Na pandemia, em termos de desenvolvimento e negócio, foi extraordinário para nós. Começámos a trabalhar a partir de casa, mas conseguimos ter sempre a orquestra bem afinada e aumentámos a produtividade. Uma vez que estávamos a trabalhar há alguns anos nas plataformas, em regime de telecuidados, estávamos preparados para o que a pandemia exigiu. No mês de Março, aquando do primeiro confinamento, fizemos o lançamento do primeiro serviço de teleconsulta em Portugal, em parceria com a Medis, que, com base na nossa tecnologia, lançou um serviço 24/7 através do qual foram feitas até agora dezenas de milhares de consultas, que de outra forma não poderiam ter sido realizadas. Andávamos há cinco ou seis anos a pregar aos peixes para que os projectos estivessem preparados para isto, mas com a pandemia foram as pessoas que vieram ter connosco a pedirem ajuda. Acho que aprendemos todos o suficiente para perceber que o futuro será feito de grande digitalização e cuidados de proximidade que não impliquem uma presença física. Ficámos ‘contentes’ porque houve a oportunidade para transformar algumas coisas.

Os dados na saúde, assim como a sua segurança, são temas bastante sensíveis. Isso trava a digitalização ou o efeito pandemia também veio ajudar a ‘avançar’?

Os dados de saúde são, de facto, muito sensíveis e nunca ninguém pode dizer que está 100% a salvo. A maior parte das pessoas achava que os dados, para estarem em segurança, tinham de estar dentro de casa. Ou seja, havia a necessidade de investir em servidores e técnicos que garantissem a segurança e manutenção. Entretanto, começámos a ouvir muitas histórias de projectos, negócios e pessoas que foram atacados, os dados sequestrados, e que tiveram de pagar pequenas fortunas para os libertar. Dentro da nossa comunidade de utilizadores, tivemos clientes que, infelizmente, passaram por esta experiência. Por isso dizemos ao mercado que se querem estar seguros, têm de fazer o movimento para a cloud.

Os dados têm de estar residentes numa base de dados completamente encriptada, o que torna inútil qualquer roubo.

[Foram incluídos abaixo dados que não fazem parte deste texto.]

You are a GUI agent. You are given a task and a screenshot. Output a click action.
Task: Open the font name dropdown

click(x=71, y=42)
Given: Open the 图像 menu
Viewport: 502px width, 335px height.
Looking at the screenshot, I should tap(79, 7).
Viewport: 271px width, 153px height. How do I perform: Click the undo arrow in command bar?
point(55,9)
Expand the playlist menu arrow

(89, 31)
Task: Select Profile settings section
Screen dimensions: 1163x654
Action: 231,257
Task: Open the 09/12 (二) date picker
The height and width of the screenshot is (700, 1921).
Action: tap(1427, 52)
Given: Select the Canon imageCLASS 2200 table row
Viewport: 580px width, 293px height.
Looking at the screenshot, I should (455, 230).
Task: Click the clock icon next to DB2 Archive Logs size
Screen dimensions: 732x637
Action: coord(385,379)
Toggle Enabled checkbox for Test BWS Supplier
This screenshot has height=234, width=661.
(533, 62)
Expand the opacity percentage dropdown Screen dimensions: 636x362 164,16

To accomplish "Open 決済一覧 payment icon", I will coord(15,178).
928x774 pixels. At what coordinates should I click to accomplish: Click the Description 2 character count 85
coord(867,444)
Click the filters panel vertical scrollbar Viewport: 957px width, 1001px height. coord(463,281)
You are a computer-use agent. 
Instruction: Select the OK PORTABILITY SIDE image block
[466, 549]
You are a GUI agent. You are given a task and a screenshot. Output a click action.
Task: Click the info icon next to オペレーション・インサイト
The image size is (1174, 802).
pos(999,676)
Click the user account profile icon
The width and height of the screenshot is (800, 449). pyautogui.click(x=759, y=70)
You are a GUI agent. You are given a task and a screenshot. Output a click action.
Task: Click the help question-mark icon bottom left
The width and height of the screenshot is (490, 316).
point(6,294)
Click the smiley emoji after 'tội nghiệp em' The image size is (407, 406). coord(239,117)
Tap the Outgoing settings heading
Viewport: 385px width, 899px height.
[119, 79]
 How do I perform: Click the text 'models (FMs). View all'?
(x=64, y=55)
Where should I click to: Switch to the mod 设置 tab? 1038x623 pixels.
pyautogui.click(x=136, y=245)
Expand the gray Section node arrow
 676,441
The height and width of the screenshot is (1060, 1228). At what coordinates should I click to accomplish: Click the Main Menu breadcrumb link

Um sistema destes é claro e uma clínica ou um pequeno consultório não tem rentabilidade suficiente para investir neste tipo de base de dados. Por outro lado, os sistemas têm de estar permanentemente vigiados, de dia e noite com técnico especializados e isso só se consegue na cloud. Não num sistema caseiro. A pandemia veio ajudar as pessoas a compreenderem que a segurança e o custo de operação serão beneficiados se as infra-estruturas estiveram alojadas em cloud.

Quais as grandes linhas estratégicas para os próximos anos?

Estamos muito empenhados em marcar uma presença forte na área hospitalar, onde sabemos que podemos crescer bastante, migrando clientes de outras soluções concorrentes. Ao mesmo tempo – até porque o negócio em Portugal, pela sua dimensão geográfica, não pode aspirar a florescer a longo prazo – estamos a desenvolver um projecto, que vai terminar em 2025, no qual pretendemos atingir o patamar de sermos reconhecidos pelos analistas internacionais como estando entre os melhores do mundo. Uma solução capaz de ser usada em qualquer zona do planeta e que dê um apoio de inteligência clínica, que é o factor diferenciador da nossa solução. Até 2025 queremo-nos preparar para uma internacionalização consistente, sólida e bem-sucedida. Este é o nosso foco.